Dernier volet du Voyage-BiBi à Chypre. Une surprise attendait BiBi dans les derniers lacets de son tour de l’île.

Au détour d’un virage, BiBi découvre un hameau désert, écrasé par le soleil, à l’écart des autoroutes cypriotes : c’est Mirosfilati. Le seul Snack-bar qu’il aperçoit n’est mentionné dans aucun guide touristique. Le Café-Bar appartient à Philippos Stavrou. Cet homme est un dingue, un fan intégral de… Michel Platini : il mange, il prie, il pense, il respire du Platini et mourra probablement enveloppé dans un linceul frappé des lettres bleu, blanc, rouge au nom de son idole.

Philippos se réfère à son Dieu jusqu’à en connaitre et réciter les moindres faits et gestes. Bref, il se shoote à l’ex-Capitaine des Bleus, voyageant de Joeuf à Nancy, de Nancy à Saint-Etienne et des Verts aux Bianconeri de la Juventus. De ses tiroirs, il vous sort  des milliers de photos, d’innombrables coupres de presse (en toutes langues), il vous déplie le maillot vert de l’ASSE, celui de Nancy, celui de la Juve, il vous désigne du doigt les posters grandeur nature, les peintures faites sur l’ex-Capitaine des Bleus.

• • • • •

Vos tâches ▸
[A] Transcrivez à l'identique le passage de l'extrait sur Mirosfilati, de "Philippos se réfère" à "l’ex-Capitaine des Bleus.".
[B] D'après l'extrait sur Mirosfilati, à qui appartient le Café-Bar du hameau ?

Matériel fourni ▸
• • • • •

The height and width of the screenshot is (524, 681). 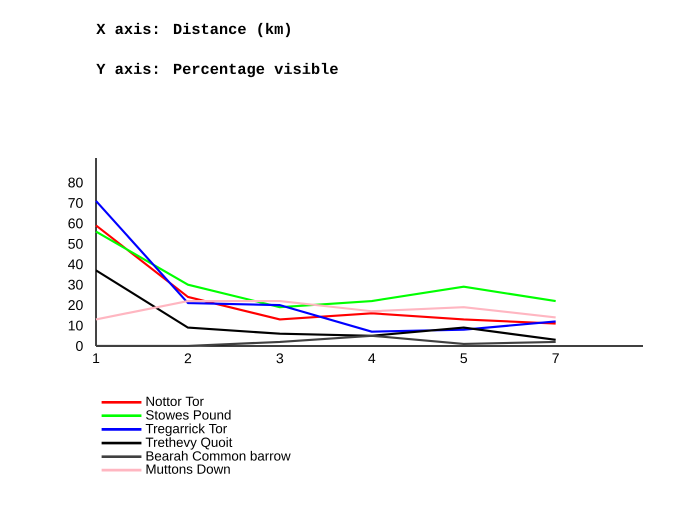 I want to click on legend-label: Muttons Down, so click(x=188, y=469).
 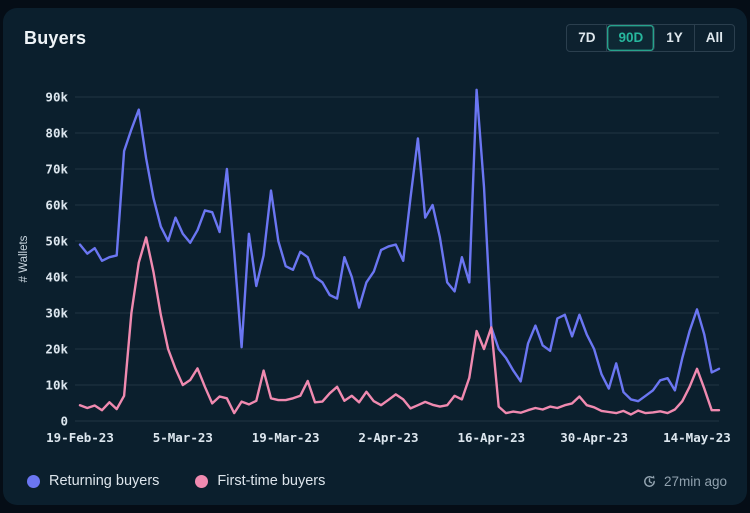 I want to click on y-tick-label: 30k, so click(x=56, y=314).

• • • • •

Liste des réponses ▸
[A]
Philippos se réfère à son Dieu jusqu’à en connaitre et réciter les moindres faits et gestes. Bref, il se shoote à l’ex-Capitaine des Bleus, voyageant de Joeuf à Nancy, de Nancy à Saint-Etienne et des Verts aux Bianconeri de la Juventus. De ses tiroirs, il vous sort  des milliers de photos, d’innombrables coupres de presse (en toutes langues), il vous déplie le maillot vert de l’ASSE, celui de Nancy, celui de la Juve, il vous désigne du doigt les posters grandeur nature, les peintures faites sur l’ex-Capitaine des Bleus.

[B] Le Café-Bar appartient à Philippos Stavrou.